Holder told Whitehouse during his testimony last month that the report had not yet been released because “we gave to the lawyers who represented the people who are the subject of the report an opportunity to respond. And then OPR had to react to those responses.”

Yoo, Bybee and Bradbury have already responded to an original draft of the report, which OPR completed last December, the Justice Department disclosed in a letter sent last March to Whitehouse and Sen. Richard Durbin, (D-Illinois).

As I previously noted, the OPR report is said to have reached “damning” conclusions about numerous cases of “professional misconduct” in the legal advice former OLC attorneys John Yoo, Jay Bybee and Steven Bradbury provided to the White House about the use of “enhanced interrogation techniques.”

OPR investigators pored over thousands of pages of internal Justice Department e-mails and White House memos over the past four years and built a disturbing narrative that focuses heavily on Yoo’s work, the sources said, adding that OPR investigators also examined Yoo’s book for further evidence that he had fixed the law around the administration’s policy interests.

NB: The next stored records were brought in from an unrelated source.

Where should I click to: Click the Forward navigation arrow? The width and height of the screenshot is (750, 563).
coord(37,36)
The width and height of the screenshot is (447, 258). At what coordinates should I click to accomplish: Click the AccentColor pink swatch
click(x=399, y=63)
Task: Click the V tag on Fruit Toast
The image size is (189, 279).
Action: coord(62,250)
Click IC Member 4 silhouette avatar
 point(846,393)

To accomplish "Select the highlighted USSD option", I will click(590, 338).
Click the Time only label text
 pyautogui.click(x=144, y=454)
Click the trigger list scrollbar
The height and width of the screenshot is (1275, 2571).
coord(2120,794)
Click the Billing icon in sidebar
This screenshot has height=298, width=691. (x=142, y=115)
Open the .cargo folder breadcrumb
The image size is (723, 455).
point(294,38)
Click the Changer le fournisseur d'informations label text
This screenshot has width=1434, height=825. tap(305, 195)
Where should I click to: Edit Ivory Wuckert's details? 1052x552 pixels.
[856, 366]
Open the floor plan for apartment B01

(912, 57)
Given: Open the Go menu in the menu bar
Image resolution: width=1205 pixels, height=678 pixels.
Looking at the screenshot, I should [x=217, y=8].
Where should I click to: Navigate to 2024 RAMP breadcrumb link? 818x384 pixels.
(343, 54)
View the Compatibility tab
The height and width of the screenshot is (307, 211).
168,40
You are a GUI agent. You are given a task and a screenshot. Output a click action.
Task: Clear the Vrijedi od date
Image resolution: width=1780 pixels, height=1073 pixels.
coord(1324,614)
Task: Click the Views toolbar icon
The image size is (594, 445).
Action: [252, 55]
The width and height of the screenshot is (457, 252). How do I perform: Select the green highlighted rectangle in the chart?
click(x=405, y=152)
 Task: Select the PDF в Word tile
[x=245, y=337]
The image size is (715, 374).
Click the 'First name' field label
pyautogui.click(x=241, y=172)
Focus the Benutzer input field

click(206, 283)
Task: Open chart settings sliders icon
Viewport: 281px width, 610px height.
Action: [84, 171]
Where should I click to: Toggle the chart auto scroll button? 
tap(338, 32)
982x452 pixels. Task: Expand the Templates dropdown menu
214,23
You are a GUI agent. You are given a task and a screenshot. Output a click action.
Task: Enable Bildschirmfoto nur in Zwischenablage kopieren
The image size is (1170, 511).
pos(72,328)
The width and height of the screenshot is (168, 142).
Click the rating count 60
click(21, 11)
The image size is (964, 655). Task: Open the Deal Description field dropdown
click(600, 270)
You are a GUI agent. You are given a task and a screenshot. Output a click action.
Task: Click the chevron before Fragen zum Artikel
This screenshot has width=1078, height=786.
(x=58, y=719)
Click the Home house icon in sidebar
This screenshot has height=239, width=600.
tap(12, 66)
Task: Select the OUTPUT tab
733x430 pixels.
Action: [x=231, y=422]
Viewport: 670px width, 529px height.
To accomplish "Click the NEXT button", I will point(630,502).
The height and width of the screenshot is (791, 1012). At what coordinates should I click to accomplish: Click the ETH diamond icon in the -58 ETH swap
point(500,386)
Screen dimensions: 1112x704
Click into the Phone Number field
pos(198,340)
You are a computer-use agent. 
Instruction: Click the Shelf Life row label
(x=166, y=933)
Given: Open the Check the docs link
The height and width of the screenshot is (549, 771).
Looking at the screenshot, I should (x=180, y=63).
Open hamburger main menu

An early draft of the report, as I first reported, said OPR investigators determined that Yoo, Bybee and Bradbury blurred the lines between attorneys charged with providing independent legal advice to the White House and policy advocates working to advance the administration’s goals. The report recommended disciplinary action by state bar associations, according to people who read the early draft of the report and spoke on condition of anonymity because the contents of the document are secret.

According to OPR “post investigation” procedures, “At the conclusion of the investigation, OPR makes findings of fact and reaches conclusions as to whether professional misconduct has occurred.”

Additionally:

OPR may find professional misconduct in two types of circumstances: (1) where an attorney intentionally violated an obligation or standard imposed by law, applicable rule of professional conduct, or Department regulation or policy, or (2) where an attorney acted in reckless disregard of his or her obligation to comply with that obligation or standard. OPR may also find that the attorney used poor judgment or made a mistake; such findings do not constitute findings of professional misconduct.

If OPR determines that no misconduct or poor judgment occurred, the attorney who was investigated, the complainant, and other appropriate parties are notified of that result.

If OPR determines that professional misconduct or poor judgment occurred, it prepares a report containing its findings and conclusions, and provides that report to the Deputy Attorney General as well as the appropriate Assistant Attorney General, the Director of [Executive Office of US Attorneys], or other appropriate component head.

…In cases in which it finds professional misconduct (either intentional misconduct or conduct in reckless disregard of an applicable standard or obligation), OPR ordinarily advises bar disciplinary authorities in the jurisdiction where the attorney is licensed of its finding. Such a referral is not made if OPR determines that the matter involves purely federal or Department concerns and no bar disciplinary rule appears to be implicated. OPR’s investigative information may be disseminated to assist state bar disciplinary authorities to meet their responsibilities.

The OPR probe was launched in mid-2004 after a meeting in which Jack Goldsmith, then head of the OLC, got into a tense debate with then-White House counsel Alberto Gonzales about two August 2002 torture memos written by Yoo and signed by Bybee. Those memos opened the door to torture tactics such as waterboarding, which subjects a detainee to the sensation that he is drowning. Following the meeting with Gonzales, Goldsmith, who had rescinded two memos in 2003, resigned.

Goldsmith later described the torture memos as “legally flawed” and “sloppily written.”